(DOCUMENT SECTION begins)

- Leader: Saad Tais
- Dates active: 2014 - Present
- Country: Iraq
- Active regions: Diyala
- Size: 3,500 - 5,000
- Part of: Popular Mobilization Forces
- Wars: War in Iraq (2013–2017)

= Imams Al-Baqi Brigade =

Iran armed militia

Imams Al-Baqi Brigade or 24 brigade (لواء ائمة البقيع) is part of Popular Mobilization, it is an armed Iraqi group that fights alongside Shiite groups, backed by Iran and that was created to fight ISIS, Brigade is located in Diyala Governorate.

== Highlight ==
Recordings leaked by Ali Fadel, one of the Iraqi anti-corruption, spread recordings of a person named Karim Saleh Karim who works for Imams Al-Baqi Brigade or 24 brigade. It was revealed that the Brigade worked for former President Nuri al-Maliki. There was cooperation between them, and he also mentioned that he obtained coordinates from the Diyala Operations Command, to attack an Iraqi army point. However, he went to the point to find that it was actually a point belonging to the Iraqi army and not, as they said, affiliated with ISIS, so he decided afterwards to defect from the Imams Al-Baqi Brigade.

(DOCUMENT SECTION ends)
(STUDY MATERIAL begins)

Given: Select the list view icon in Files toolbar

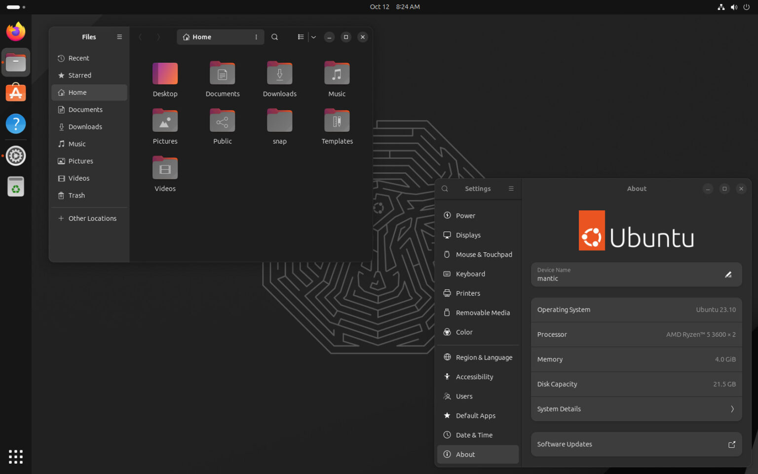Looking at the screenshot, I should [x=301, y=37].
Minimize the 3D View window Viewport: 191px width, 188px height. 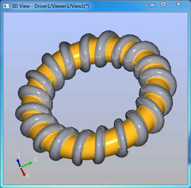point(152,4)
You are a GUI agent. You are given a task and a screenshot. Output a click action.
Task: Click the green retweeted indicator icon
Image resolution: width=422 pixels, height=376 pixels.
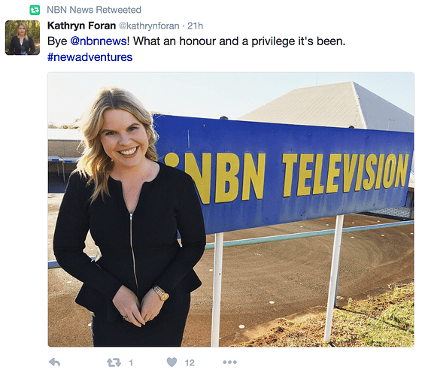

(STUDY MATERIAL ends)

YOUR TASKS:
1) Answer these questions from the text about the Imams Al-Baqi Brigade:
(a) In which governorate is the brigade located?
(b) What size does the text give for the brigade?
(c) Who leaked the recordings?
2) Name every person mentioned by name in the text about the Imams Al-Baqi Brigade.
3) Carry on the text about the Imams Al-Baqi Brigade from its last sentence.
The listing has nothing to do with this work.

TASK RESULTS:
1)
(a) Diyala Governorate
(b) 3,500 - 5,000
(c) Ali Fadel

2) Saad Tais, Ali Fadel, Karim Saleh Karim, Nuri al-Maliki

3)
== Activities ==
Some of the group's illegal activities:

- Drugging an insane person and wearing him an explosive belt to attack Shiite pilgrims and accuse ISIS of doing it, The insane person was killed by the Iraqi army, after chasing him for 4 hours.
- Bringing more than 20 insane people and providing them with explosive belts to be killed later on the pretext of belonging to ISIS.
- Blackmailing Iraqi deputies.
- Smuggling money.
- Kidnapping people and asking for ransom.
- Blackmailing Deputy Alaa Al-Rikabi for selling narcotics without a permit in his pharmacy, which he owns in Nasiriyah city.
- Attacking Iraqi army points and shooting a number of them.